Little M is very happy to receive the gift, but she has recently become interested in counting problems, so she has some questions she wants Little D to solve. Each time, Little M is interested in three different colors $a, b, c$, and she wants to know how many distinct non-empty connected subgraphs of this Christmas tree satisfy the condition that the number of nodes with colors $a, b, c$ are $n_a, n_b, n_c$, respectively. Since the number can be very large, output the remainder modulo $10^9+7$.

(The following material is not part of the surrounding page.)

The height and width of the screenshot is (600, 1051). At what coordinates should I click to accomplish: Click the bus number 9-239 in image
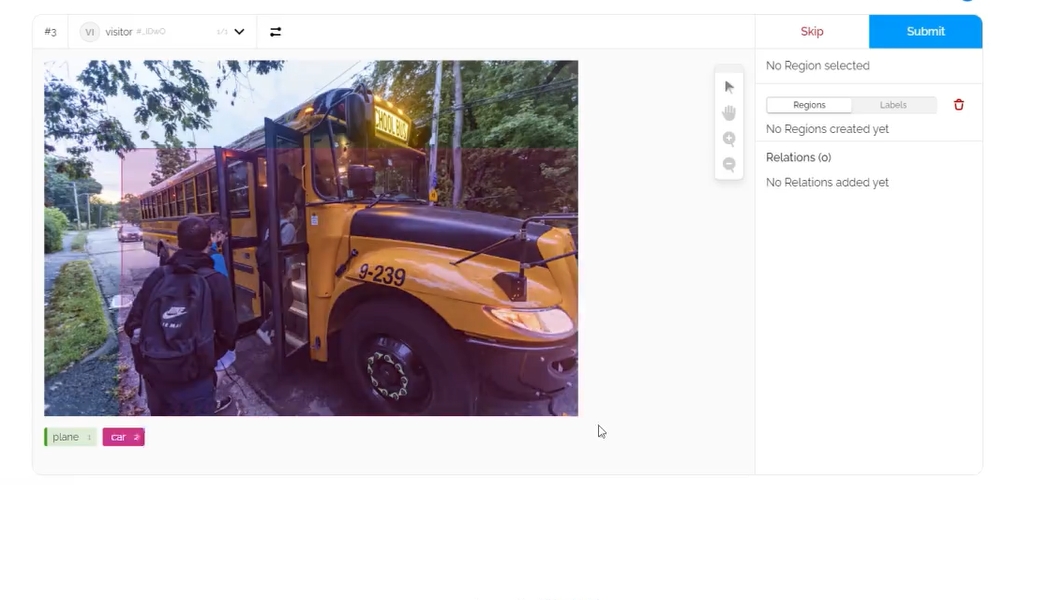click(382, 274)
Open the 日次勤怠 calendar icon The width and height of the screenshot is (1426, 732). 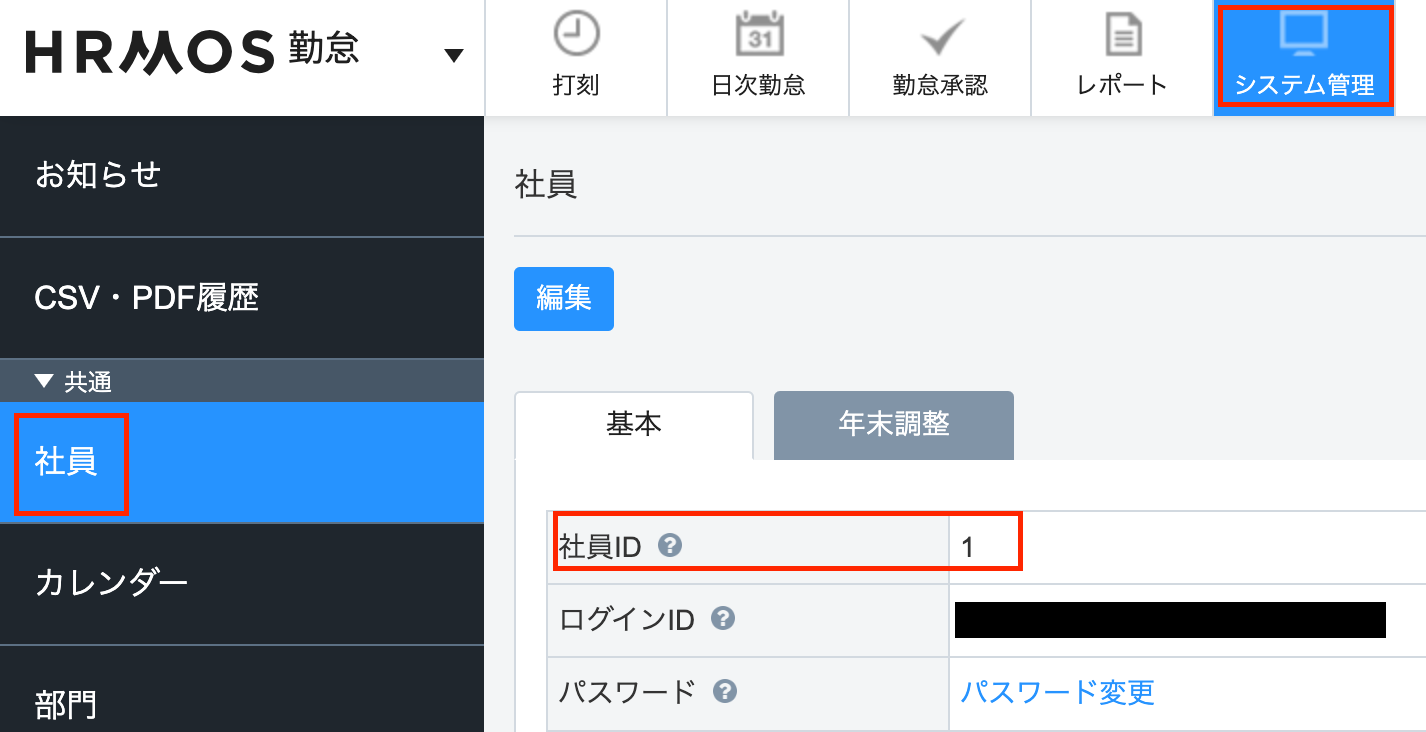click(759, 34)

Little D solved this problem easily, of course. Although you have been fed dog food, you also want to train your skills. Can you solve this problem?

Input

The first line contains two numbers $n$ and $Q$, representing the size of the tree and the number of queries. The second line contains $n$ numbers, where the $i$-th number represents $c_i$, the color of the $i$-th node. The next $n-1$ lines each contain two numbers $a$ and $b$, representing an edge between node $a$ and node $b$. The next $Q$ lines each contain $6$ numbers $a, n_a, b, n_b, c, n_c$, representing the query as described in the problem.

Output

For each query, output one line representing the answer.

Examples

Input 1

5 3
1 2 3 1 2
1 2
2 3
3 4
4 5
1 1 2 1 3 1
1 0 2 1 3 1
1 1 2 1 3 0

Output 1

3
1
2

Constraints

For each $1 \le i \le n$, $1 \le c_i \le n$.

For each query, we have: $0 \le n_a, n_b, n_c \le 5$, $1 \le a, b, c \le n$, and $a, b, c$ are distinct.

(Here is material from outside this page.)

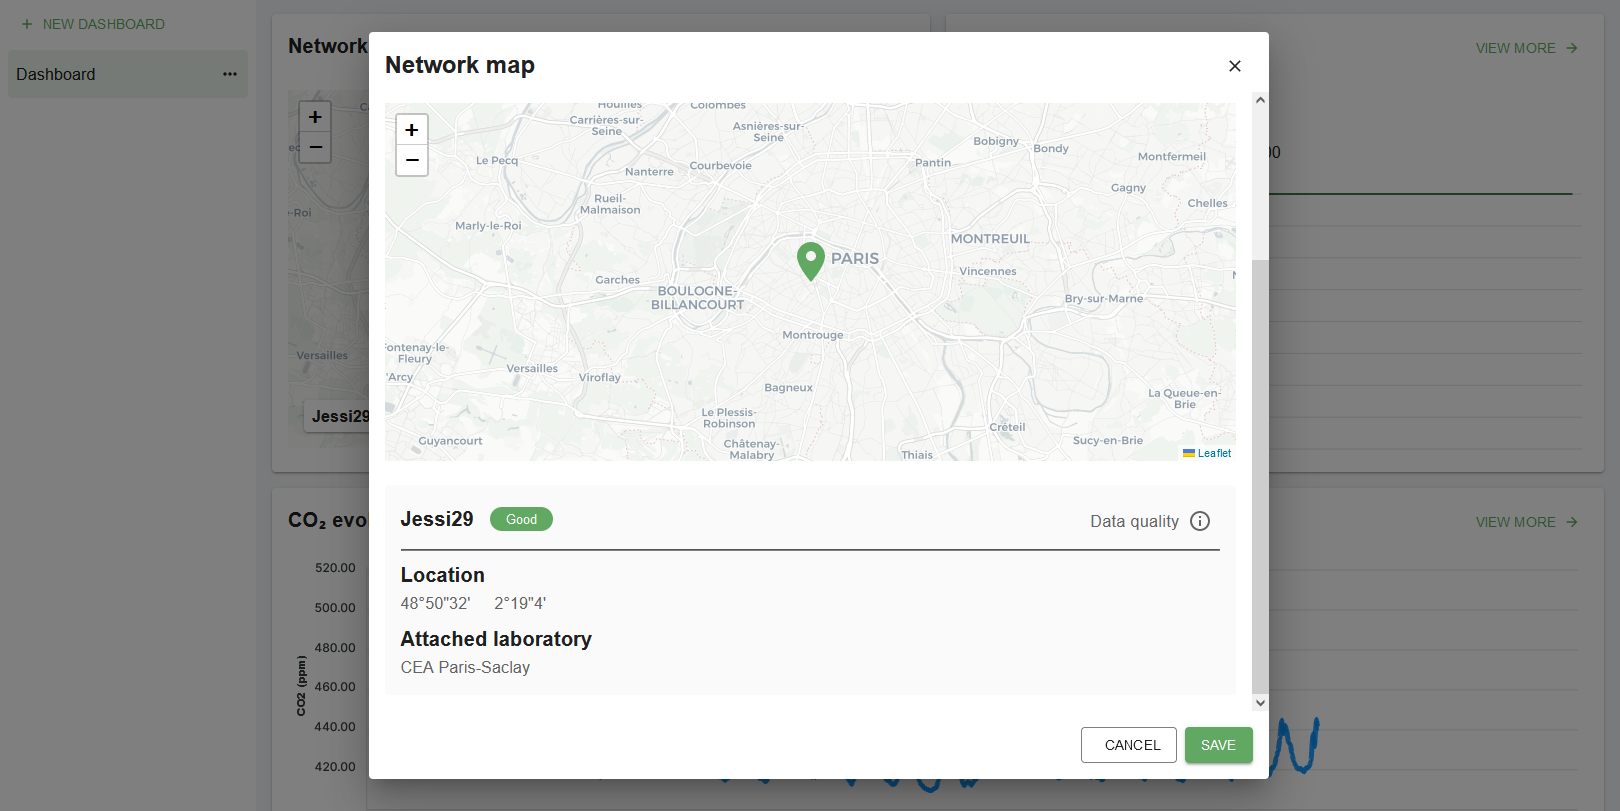
Task: Close the Network map dialog
Action: pyautogui.click(x=1235, y=66)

For $10\%$ of the queries, $n, Q \le 10$.

For another $10\%$ of the queries, $n \le 15, Q \le 50$.

For another $10\%$ of the queries, $n, Q \le 1000$.

For another $5\%$ of the queries, $n, Q \le 50000$, and the input tree, if rooted at node $1$, has a maximum depth not exceeding $35$ (the depth of node $1$ is $0$).

For another $5\%$ of the queries, $n, Q \le 100000$, and the input tree, if rooted at node $1$, has a maximum depth not exceeding $35$ (the depth of node $1$ is $0$).

For another $20\%$ of the queries, $n, Q \le 100000$, and it is guaranteed that the sum of $(n_a + 1)^2 \cdot (n_b + 1)^2 \cdot (n_c + 1)^2$ over all queries is less than or equal to $10^8$.

For another $40\%$ of the queries, $n, Q \le 100000$, and it is guaranteed that the sum of $(n_a + 1)(n_b + 1)(n_c + 1)$ over all queries is less than or equal to $8 \cdot 10^6$.